The term creditor derives from the notion of credit. Also, in modern America, credit refers to a rating which indicates the likelihood a borrower will pay back his or her loan. In earlier times, credit also referred to reputation or trustworthiness.
Accounting classification
In accounting presentation, creditors are to be broken down into 'amounts falling due within one year' or 'amounts falling due after more than one year'...

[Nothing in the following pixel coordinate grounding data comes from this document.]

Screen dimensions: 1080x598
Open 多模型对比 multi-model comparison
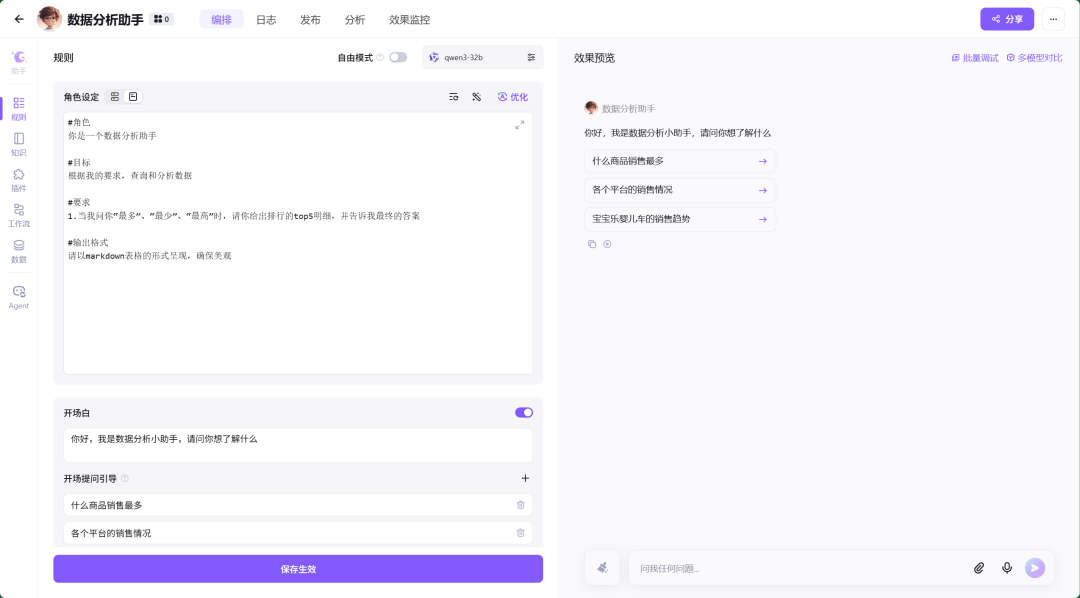coord(1037,57)
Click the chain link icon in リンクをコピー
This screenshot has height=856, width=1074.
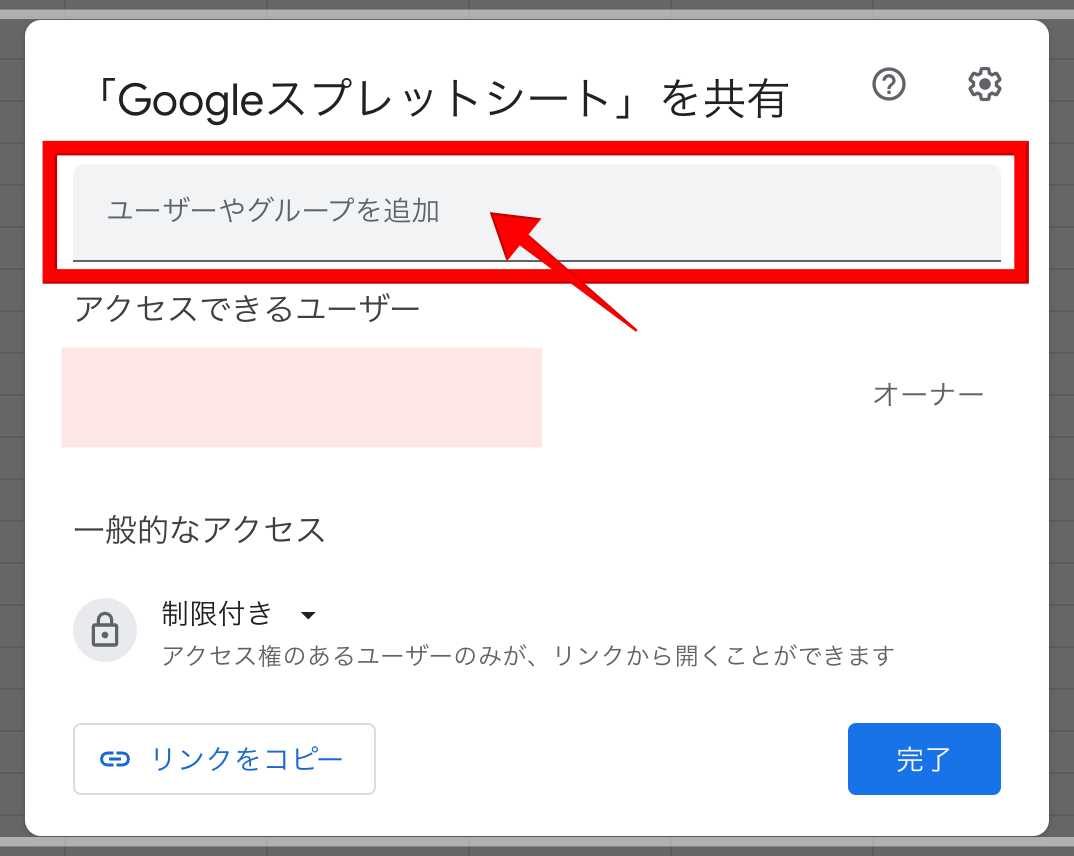(x=115, y=759)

The financial statements presentation is this:
- Long-term liabilities
- 'Long-term creditors'
- Current liabilities
- 'Current creditors'
Creditor's power during insolvency
In the UK, once an IVA has been applied for, and is in place through the courts, creditors are prevented from making direct contact under the terms of the IVA. All ongoing correspondence of an IVA must first go through the Insolvency Practitioner. The Insolvency Practitioner will contact you. The creditors will begin to deal with the Insolvency Practitioner and readily accept annual reports when submitted.
Pros and Cons
Products and services may often be prohibitively expensive to pay for up front, or in one lump sum. Financing allows an individual or business to have use of the asset while paying for it in more manageable installments – often weekly, monthly, or sometimes quarterly. The benefit for the debtor is that they get access to funds or equipment that would otherwise be beyond them. This allows them to continue to build their business, so in some sense, the loan could be considered an investment in a business’s own ability to grow. The drawback is that a debt is considered a business liability, and non-payment may result in further penalties and potentially even legal action. The benefit for the creditor is that to be able to make a loan is the sign of a healthy and thriving business. There is also profit to be made in the form of interest paid on every loan repayment – so the ultimate amount paid back will be more than what was borrowed. The drawback is there is potential for non-payment, forcing the creditor to pursue potentially expensive legal proceedings to get what they’re owed.[3]
See also
- Accounts payable
- Accruals and deferred income
- Bank loan and Overdrafts
- Bill of exchange payable
- Creditor's rights
- Debenture loans
- Individual voluntary arrangement
- Intra-group accounts owed
- IOU (I Owe You)
- Payments received on account
- Proposed dividends
- Trade creditors
References
- ^ O'Sullivan, Arthur; Sheffrin, Steven M. (2003). Economics: Principles in Action. Upper Saddle River, New Jersey 07458: Pearson Prentice Hall. p. 264. ISBN 0-13-063085-3.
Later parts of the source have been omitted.